We have three hives - although only one's currently occupied

We bought Nationals new (flat packed) with inheritance money from Kat's gran who used to keep bees down in Guildford. We thought it was the kind of thing she might have approved of. All of her equipment was gifted to the local association years ago except for one rather rusty old smoker.

lottie



Joined: 11 Aug 2005
Posts: 5059
Location: ceredigion
PostPosted: Wed Feb 13, 08 1:28 pm    Post subject: Reply with quote
    

Because we've acquired bits piecemeal[ never one to pass by a bargain ] we have 2 kinds of hives----Langstroths and nationals---to complicate matters even more the langstroths have modified dadant supers---I prefer langstroths for the bigger brood box---but we got the national hives second hand for £20 each--and it is easier to get bargain bits for them---juggling is sometimes required

chez



Joined: 13 Aug 2006
Posts: 35934
Location: The Hive of the Uberbee, Quantock Hills, Somerset
PostPosted: Wed Feb 13, 08 5:17 pm    Post subject: Reply with quote
    

We have four WBC hives, two of which are occupied at the moment. We are hoping to artificially swarm them this year and fill the two empty ones.

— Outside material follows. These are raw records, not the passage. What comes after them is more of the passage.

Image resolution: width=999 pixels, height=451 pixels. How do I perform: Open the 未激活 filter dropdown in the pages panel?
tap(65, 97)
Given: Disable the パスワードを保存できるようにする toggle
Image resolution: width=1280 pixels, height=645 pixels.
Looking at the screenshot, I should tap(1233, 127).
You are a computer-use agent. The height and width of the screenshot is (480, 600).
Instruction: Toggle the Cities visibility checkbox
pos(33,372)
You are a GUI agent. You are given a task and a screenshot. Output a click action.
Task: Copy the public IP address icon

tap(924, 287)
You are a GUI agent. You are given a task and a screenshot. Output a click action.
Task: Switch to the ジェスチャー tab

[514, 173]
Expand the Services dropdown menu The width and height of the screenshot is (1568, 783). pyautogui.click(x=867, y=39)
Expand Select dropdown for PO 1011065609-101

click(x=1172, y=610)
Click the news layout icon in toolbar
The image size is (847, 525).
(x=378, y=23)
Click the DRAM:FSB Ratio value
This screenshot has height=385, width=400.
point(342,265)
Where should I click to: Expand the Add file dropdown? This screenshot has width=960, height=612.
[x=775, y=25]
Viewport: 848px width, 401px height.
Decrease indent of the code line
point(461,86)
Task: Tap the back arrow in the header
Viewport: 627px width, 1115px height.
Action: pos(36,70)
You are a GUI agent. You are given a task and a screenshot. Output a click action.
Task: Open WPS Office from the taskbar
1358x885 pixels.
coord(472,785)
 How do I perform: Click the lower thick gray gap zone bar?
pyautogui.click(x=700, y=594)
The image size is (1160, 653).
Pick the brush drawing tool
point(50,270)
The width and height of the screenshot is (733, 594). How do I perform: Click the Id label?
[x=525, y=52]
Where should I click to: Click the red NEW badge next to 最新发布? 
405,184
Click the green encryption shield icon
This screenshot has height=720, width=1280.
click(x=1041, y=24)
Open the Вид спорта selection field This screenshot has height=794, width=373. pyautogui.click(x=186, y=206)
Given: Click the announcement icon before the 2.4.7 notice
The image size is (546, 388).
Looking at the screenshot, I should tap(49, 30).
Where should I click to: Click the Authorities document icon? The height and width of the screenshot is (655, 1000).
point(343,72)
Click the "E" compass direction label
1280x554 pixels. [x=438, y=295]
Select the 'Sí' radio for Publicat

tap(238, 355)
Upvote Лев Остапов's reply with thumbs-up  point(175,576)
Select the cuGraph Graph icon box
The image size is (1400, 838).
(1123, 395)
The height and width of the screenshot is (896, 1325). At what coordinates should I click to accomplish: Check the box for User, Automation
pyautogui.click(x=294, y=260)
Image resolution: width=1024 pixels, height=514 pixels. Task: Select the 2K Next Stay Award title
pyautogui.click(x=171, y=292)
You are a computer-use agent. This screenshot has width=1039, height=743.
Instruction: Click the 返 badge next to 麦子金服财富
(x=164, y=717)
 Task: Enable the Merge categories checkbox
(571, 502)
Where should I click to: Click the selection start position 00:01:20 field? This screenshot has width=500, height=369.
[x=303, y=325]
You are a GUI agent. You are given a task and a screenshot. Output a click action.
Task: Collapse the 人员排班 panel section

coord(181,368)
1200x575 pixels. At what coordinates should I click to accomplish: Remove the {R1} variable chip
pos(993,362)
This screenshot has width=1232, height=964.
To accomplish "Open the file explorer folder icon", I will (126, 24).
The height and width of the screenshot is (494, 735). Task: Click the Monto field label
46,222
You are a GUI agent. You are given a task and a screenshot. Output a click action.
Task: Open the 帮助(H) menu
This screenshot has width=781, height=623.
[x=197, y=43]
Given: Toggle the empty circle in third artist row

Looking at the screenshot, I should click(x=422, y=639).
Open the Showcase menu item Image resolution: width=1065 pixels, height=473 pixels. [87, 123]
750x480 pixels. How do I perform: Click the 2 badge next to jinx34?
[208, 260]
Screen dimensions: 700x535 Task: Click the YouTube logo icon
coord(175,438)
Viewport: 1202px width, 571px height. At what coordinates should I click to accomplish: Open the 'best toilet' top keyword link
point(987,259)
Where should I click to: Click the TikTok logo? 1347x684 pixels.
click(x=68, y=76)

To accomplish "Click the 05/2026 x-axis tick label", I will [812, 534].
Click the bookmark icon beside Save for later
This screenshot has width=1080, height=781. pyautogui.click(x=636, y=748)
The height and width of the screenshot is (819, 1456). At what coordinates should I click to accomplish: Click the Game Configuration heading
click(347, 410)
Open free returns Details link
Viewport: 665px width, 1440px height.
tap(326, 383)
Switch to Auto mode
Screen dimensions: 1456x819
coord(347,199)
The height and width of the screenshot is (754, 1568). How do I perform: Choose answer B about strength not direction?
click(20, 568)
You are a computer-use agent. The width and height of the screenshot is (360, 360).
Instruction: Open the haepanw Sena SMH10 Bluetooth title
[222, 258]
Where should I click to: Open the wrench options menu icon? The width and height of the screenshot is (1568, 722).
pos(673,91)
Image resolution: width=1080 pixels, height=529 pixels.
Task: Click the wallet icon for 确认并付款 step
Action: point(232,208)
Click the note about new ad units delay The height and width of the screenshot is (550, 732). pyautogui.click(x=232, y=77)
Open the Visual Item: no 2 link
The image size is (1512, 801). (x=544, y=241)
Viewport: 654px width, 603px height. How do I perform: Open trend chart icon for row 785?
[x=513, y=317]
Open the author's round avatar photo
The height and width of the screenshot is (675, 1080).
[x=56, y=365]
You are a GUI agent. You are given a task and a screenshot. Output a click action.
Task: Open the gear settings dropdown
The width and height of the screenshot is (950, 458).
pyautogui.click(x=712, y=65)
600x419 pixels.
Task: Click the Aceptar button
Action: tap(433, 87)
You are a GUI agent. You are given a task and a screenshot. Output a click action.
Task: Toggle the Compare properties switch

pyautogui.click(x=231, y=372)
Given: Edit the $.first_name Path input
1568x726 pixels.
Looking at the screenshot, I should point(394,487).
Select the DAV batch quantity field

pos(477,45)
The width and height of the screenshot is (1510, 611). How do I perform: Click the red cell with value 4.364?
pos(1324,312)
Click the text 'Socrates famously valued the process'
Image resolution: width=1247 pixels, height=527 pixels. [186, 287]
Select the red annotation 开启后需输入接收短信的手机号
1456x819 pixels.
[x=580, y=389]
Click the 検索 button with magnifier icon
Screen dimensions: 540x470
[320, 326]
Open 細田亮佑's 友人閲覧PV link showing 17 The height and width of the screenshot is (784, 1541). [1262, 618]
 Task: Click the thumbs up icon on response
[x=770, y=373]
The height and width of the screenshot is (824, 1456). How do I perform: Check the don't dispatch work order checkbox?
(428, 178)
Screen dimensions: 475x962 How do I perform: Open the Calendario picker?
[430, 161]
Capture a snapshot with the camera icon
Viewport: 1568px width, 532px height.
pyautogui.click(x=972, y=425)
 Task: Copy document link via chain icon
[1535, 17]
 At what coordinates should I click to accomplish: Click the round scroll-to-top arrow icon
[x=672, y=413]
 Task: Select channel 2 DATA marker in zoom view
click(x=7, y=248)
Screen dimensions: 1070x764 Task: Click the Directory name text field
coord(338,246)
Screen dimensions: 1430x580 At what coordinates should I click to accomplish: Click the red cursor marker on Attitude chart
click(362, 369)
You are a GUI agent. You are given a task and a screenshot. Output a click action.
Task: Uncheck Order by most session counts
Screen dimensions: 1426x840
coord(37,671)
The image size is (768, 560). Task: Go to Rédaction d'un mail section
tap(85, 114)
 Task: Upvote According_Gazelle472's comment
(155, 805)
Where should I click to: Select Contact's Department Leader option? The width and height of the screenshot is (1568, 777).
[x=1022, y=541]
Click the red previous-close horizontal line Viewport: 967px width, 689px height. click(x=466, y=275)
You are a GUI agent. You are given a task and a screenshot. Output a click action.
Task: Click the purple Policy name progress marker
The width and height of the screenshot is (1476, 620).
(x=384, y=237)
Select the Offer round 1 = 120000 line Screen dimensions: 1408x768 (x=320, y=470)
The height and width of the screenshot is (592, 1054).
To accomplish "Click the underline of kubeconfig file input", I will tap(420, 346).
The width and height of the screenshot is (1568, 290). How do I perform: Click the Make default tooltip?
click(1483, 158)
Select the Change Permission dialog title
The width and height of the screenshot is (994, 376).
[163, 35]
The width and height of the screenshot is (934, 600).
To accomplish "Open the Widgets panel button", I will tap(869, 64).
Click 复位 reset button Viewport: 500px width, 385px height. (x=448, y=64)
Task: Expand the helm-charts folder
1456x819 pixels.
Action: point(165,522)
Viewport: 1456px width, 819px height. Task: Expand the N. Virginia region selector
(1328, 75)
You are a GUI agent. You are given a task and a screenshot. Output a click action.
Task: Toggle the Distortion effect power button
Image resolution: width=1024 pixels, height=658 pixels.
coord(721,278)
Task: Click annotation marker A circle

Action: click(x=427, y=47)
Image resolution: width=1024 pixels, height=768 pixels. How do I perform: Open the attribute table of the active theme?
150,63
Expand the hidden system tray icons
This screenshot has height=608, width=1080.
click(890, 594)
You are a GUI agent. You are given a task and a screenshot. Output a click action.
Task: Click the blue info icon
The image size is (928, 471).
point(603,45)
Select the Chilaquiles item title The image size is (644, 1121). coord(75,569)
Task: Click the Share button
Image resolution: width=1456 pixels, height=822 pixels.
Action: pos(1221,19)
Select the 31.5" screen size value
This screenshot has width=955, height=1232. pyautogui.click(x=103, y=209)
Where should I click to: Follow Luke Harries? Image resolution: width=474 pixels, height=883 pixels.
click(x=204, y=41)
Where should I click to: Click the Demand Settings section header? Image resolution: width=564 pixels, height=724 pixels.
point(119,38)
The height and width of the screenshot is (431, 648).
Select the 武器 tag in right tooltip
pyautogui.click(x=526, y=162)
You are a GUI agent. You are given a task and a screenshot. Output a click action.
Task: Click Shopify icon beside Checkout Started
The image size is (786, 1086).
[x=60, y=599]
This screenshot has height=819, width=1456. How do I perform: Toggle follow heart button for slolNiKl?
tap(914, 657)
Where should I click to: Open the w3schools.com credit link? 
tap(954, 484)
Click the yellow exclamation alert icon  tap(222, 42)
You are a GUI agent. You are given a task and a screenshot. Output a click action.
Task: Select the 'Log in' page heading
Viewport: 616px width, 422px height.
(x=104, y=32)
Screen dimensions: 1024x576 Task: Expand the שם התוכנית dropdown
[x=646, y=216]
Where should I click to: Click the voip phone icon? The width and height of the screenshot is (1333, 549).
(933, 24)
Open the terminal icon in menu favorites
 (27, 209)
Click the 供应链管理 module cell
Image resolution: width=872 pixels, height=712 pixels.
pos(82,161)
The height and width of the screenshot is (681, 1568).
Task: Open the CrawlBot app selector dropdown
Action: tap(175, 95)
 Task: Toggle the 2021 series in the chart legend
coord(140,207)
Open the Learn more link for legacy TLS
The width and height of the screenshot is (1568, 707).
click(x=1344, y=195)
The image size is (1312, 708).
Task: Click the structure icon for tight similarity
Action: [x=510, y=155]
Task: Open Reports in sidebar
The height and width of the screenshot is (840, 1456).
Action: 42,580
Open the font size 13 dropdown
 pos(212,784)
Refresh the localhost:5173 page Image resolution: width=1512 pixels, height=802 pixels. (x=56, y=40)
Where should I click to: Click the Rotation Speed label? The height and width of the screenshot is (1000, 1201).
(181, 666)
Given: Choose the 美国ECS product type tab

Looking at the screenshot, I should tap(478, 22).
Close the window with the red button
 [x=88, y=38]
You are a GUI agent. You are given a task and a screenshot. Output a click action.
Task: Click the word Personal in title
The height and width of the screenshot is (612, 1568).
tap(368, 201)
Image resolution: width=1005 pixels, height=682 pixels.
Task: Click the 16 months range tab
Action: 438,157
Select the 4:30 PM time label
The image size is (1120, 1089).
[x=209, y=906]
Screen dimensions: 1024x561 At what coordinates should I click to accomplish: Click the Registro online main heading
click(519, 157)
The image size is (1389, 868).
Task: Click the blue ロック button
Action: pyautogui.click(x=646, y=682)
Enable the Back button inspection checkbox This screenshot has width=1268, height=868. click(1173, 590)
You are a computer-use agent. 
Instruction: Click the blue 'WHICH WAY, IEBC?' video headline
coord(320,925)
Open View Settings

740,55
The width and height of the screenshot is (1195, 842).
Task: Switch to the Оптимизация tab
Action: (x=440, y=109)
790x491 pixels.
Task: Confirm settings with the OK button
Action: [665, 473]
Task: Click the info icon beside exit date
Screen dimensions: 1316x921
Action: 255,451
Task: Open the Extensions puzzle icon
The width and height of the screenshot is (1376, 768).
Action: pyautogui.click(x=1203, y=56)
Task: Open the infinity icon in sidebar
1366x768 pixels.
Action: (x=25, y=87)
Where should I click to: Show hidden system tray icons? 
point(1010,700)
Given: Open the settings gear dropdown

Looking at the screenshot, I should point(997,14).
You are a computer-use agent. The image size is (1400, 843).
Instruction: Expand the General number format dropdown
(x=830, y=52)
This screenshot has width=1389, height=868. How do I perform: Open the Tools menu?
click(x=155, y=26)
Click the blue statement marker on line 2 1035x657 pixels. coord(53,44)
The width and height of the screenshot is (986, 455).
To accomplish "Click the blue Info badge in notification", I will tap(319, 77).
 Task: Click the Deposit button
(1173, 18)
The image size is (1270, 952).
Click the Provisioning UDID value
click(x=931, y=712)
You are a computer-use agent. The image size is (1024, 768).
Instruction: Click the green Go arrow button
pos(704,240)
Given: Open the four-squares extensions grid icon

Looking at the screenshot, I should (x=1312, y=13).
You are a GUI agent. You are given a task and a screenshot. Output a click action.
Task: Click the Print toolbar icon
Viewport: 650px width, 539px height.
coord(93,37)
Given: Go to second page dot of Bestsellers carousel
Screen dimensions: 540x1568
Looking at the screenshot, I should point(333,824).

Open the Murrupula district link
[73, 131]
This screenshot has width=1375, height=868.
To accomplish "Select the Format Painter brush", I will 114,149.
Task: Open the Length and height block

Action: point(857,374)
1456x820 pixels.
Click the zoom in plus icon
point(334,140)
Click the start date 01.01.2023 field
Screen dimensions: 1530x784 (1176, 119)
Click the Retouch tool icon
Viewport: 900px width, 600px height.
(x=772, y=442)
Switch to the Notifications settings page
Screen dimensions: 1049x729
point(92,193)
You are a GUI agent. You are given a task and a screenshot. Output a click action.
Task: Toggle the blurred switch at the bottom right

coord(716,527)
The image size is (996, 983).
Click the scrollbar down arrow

Rather than the five uncontrolled swarms that we had last year

lottie



Joined: 11 Aug 2005
Posts: 5059
Location: ceredigion
PostPosted: Wed Feb 13, 08 5:25 pm    Post subject: Reply with quote
    

Chez wrote:


Rather than the five uncontrolled swarms that we had last year

Tell me about it!!!---they only did it when my O.H. was away as well and formed clusters where they were well nigh impossible to get---last year mine just hadn't read the book---got really badly stung through gloves one swarm was so bad tempered. Better things this year

chez



Joined: 13 Aug 2006
Posts: 35934
Location: The Hive of the Uberbee, Quantock Hills, Somerset
PostPosted: Wed Feb 13, 08 6:24 pm    Post subject: Reply with quote
    

I took comfort from Mochyn telling me that one year during his boyhood, ALL of Sir Edmund Hillary's father's 69,000 hives swarmed at once

Edit: it might have been 6,900. But LOTS!

sean
Downsizer Moderator


Joined: 28 Oct 2004
Posts: 42207
Location: North Devon
PostPosted: Wed Feb 13, 08 8:54 pm    Post subject: Reply with quote
    

Frankly even 69 hives swarming at once sounds like lots.

lottie



Joined: 11 Aug 2005
Posts: 5059
Location: ceredigion
PostPosted: Thu Feb 14, 08 12:26 am    Post subject: Reply with quote
    

Chez wrote:
I took comfort from Mochyn telling me that one year during his boyhood, ALL of Sir Edmund Hillary's father's 69,000 hives swarmed at once

Edit: it might have been 6,900. But LOTS!

WOW and er WOW!!!!!

mochyn



Joined: 21 Dec 2004
Posts: 24585
Location: mid-Wales
PostPosted: Thu Feb 14, 08 11:14 am    Post subject: Reply with quote
    

And Chez's hives are coming over here to live with my two as part of the great Montgomeryshire bee co-op...

chez



Joined: 13 Aug 2006
Posts: 35934
Location: The Hive of the Uberbee, Quantock Hills, Somerset
PostPosted: Thu Feb 14, 08 11:19 am    Post subject: Reply with quote
    

mochyn wrote:
And Chez's hives are coming over here to live with my two as part of the great Montgomeryshire bee co-op...

But there will, categorically, be NO SWARMING. I will be having a stern talk with them before they go.